5.4. Other profibrinolytic agents
Other agents that are under evaluation and may have potential profibrinolytic effects include the low-molecular weight imidazole-derivative DS-1040 [96], [97], [98], [99], monoclonal antibodies and nanobodies that are highly-specific against TAFI [100], [101], [102], monoclonal antibodies to alpha2-antiplasmin [103], [104] and PAI-1 [105], the complement C3 inhibitor cyclic peptide compstatin [106], [107], PAI-1 antagonist PAItrap [108] and clopidogrel [109], [110], microparticle release suppression by clopidogrel [111], [112] and rosuvastatin [113], antisense oligonucleotide to lower elevated lipoprotein (a) levels [114], and the antiplatelet agents aspirin and cangrelor [115], [116].
6. Conclusion
Despite treatment with dual antiplatelet agents, oral anticoagulants, and optimal revascularization strategies, patients with acute coronary syndrome have a high risk of residual ischemic events. Thus, factors other than activated platelets and vulnerable atherosclerotic lesions may underlie the pathogenesis of the persistent risk of ischemic events. Impaired fibrinolysis in acute coronary syndrome is a strong independent risk factor for cardiovascular mortality and major adverse cardiovascular events. Several studies demonstrate evidence of significantly elevated levels of endogenous fibrinolysis inhibitors in patients with acute coronary syndrome, notably in intracoronary blood samples from culprit vessels obtained during percutaneous coronary intervention. A substantial number of pharmacological agents targeting endogenous fibrinolysis inhibitors have shown potent profibrinolytic effects in experimental studies, and some in small clinical studies. Current research in antithrombotic therapy for acute coronary syndrome appears to be focused primarily on the development of more potent antiplatelet agents [117]. However, modulation of impaired fibrinolytic state in acute coronary syndrome has received sparse attention.
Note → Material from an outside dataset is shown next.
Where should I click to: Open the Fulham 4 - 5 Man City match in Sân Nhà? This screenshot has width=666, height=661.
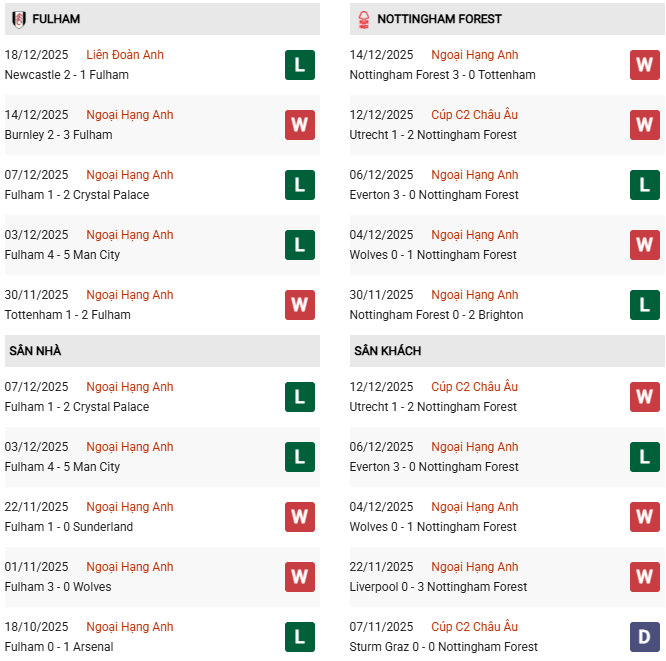click(62, 467)
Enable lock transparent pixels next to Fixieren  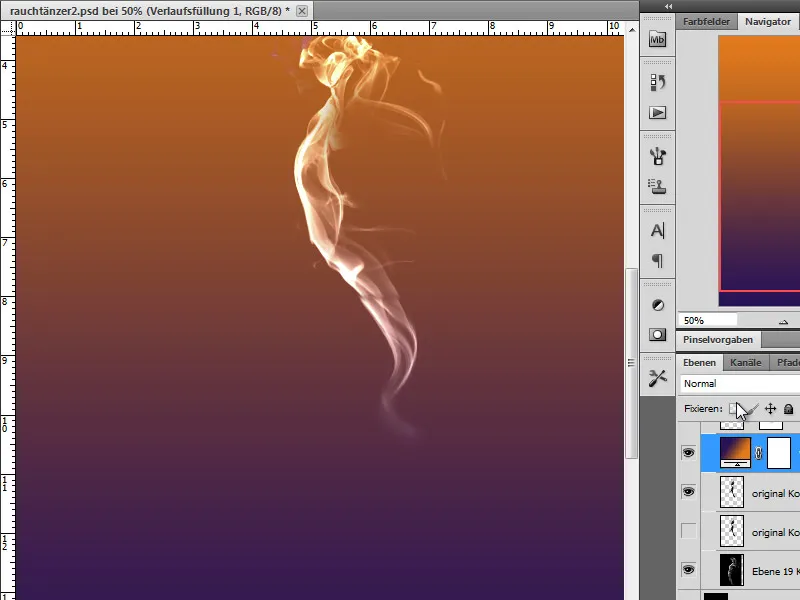pos(734,409)
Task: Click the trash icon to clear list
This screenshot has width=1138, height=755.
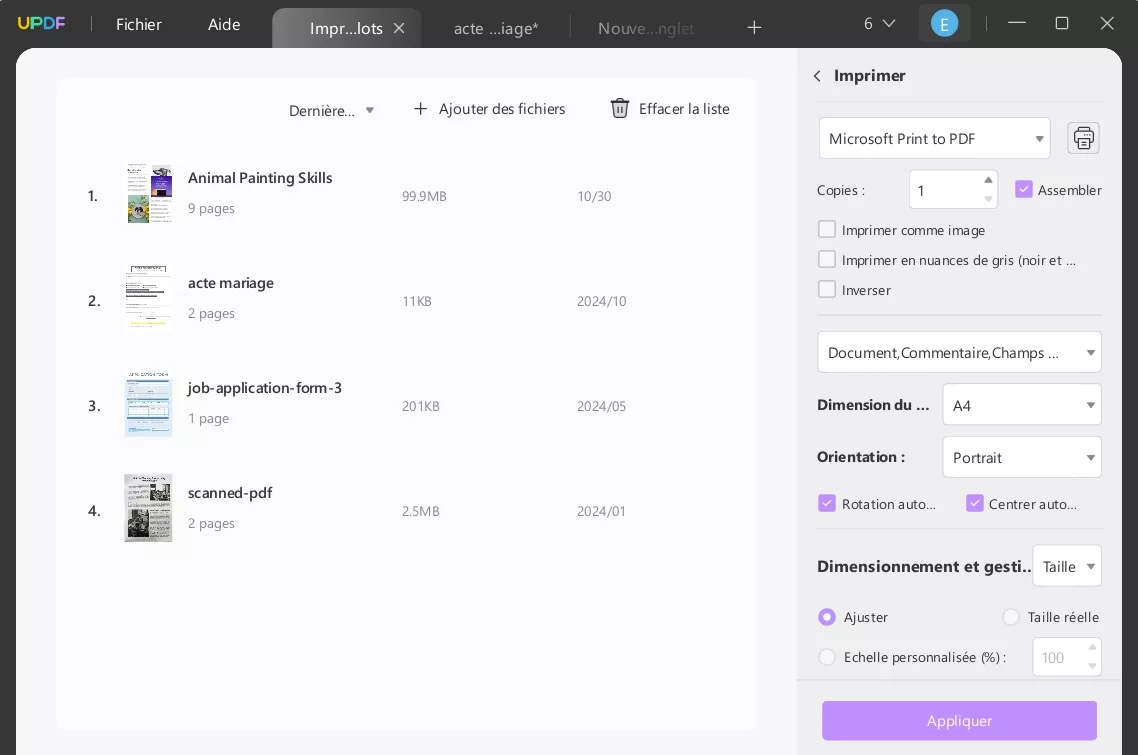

Given that literature supports the notion that impaired fibrinolysis is a strong independent risk factor for major adverse cardiovascular events, that it is documented that current therapy can have an impact upon fibrinolysis, and that endogenous fibrinolysis inhibitors have been identified, there is an exigent need to transition from experimental studies to clinical investigations to target fibrinolysis enhancement as a therapeutic approach. Profibrinolytic therapy to modulate impaired fibrinolysis has the potential to emerge as an exciting approach in the management of patients with acute coronary syndrome.
Funding
This research did not receive any specific grant from funding agencies in the public, commercial, or not-for-profit sectors.
Declaration of competing interest
The authors declare that they have no known competing financial interests or personal relationships that could have appeared to influence the work reported in this paper.